Diane Arbus (1923–1971) once said “A photograph is a secret about a secret. The more it tells you, the less you know…” The same could be said about Arbus herself. Although this enigmatic photographer has become one of the world’s most influential artists, considerable mystery surrounds her controversial work. Now a 200 picture retrospective at Paris’ Jeu de Paume, including two library-like rooms with notebooks, cameras, contact sheets, books from her home and studio and family pictures, provides some new insights.

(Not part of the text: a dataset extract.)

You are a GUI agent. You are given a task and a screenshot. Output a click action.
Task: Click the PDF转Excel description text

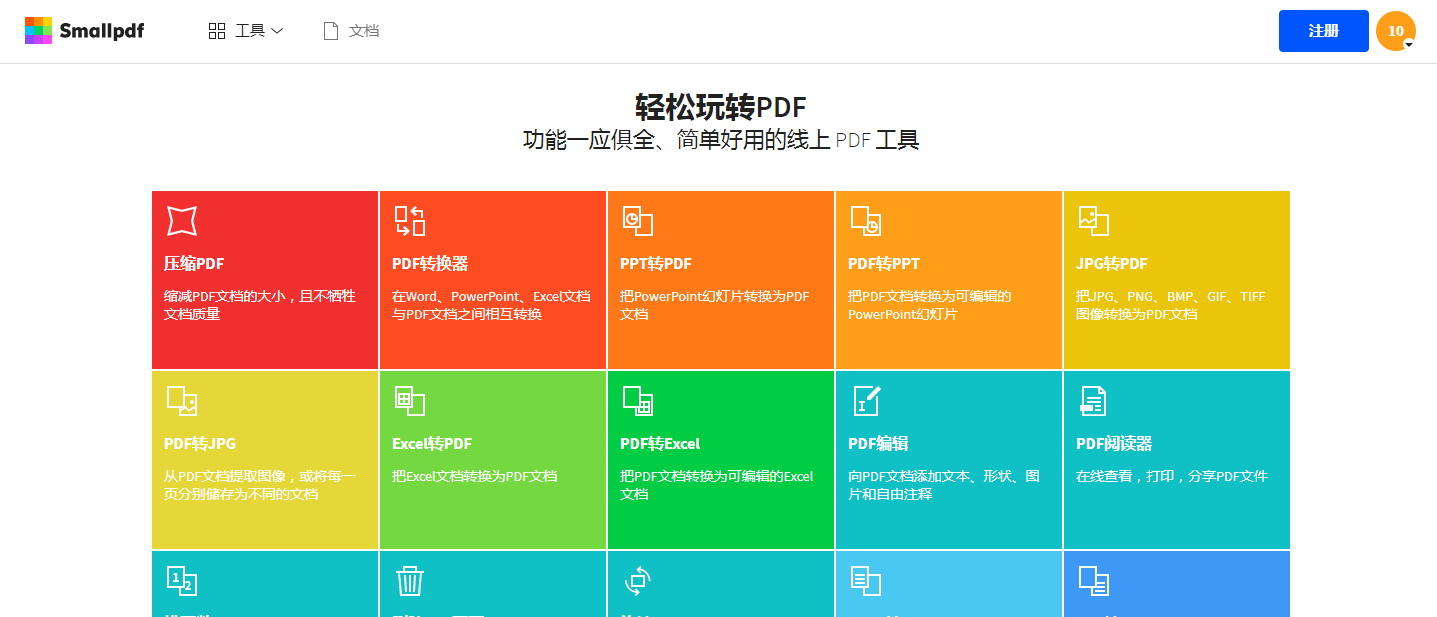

In this first major retrospective in France, Jeu de Paume presents all of the artist’s iconic photographs as well as many that have never been publicly exhibited. Arbus revolutionized her medium becoming a much imitated photographer. Her bold photographic approach and subject matter produced a body of work that is often shocking in its steadfast celebration of things as they are.
Arbus became famous for her black and white square photographs of marginal people while picturing the strangeness in normalcy. In 1972, a year after she committed suicide, Arbus was the first American photographer to have photographs displayed at the Venice Biennale. Millions of people viewed traveling exhibitions of her work in 1972–1979. In 2003–2006, Arbus and her work were the subjects of another major traveling exhibition, “Diane Arbus Revelations.” In 2006, the motion picture “Fur” starring Nicole Kidman as Arbus, presented a fictional version of her life story
Arbus found most of her subjects in New York City, a place that she explored as both a known geography and as a foreign land, photographing people she discovered during the 1950s and 1960s. She was committed to photography as a medium that tangles with the facts. Her contemporary anthropology—portraits of couples, carnival performers, nudists, middle-class families, transvestites, zealots, eccentrics, and celebrities—stands as an allegory of the human experience, an exploration of the relationship between appearance and identity, illusion and belief, theater and reality.
Diane Arbus, to Feb 5, 2012, Jeu de Paume, 1, place de la Concorde, 75008, Paris, Metro Concorde.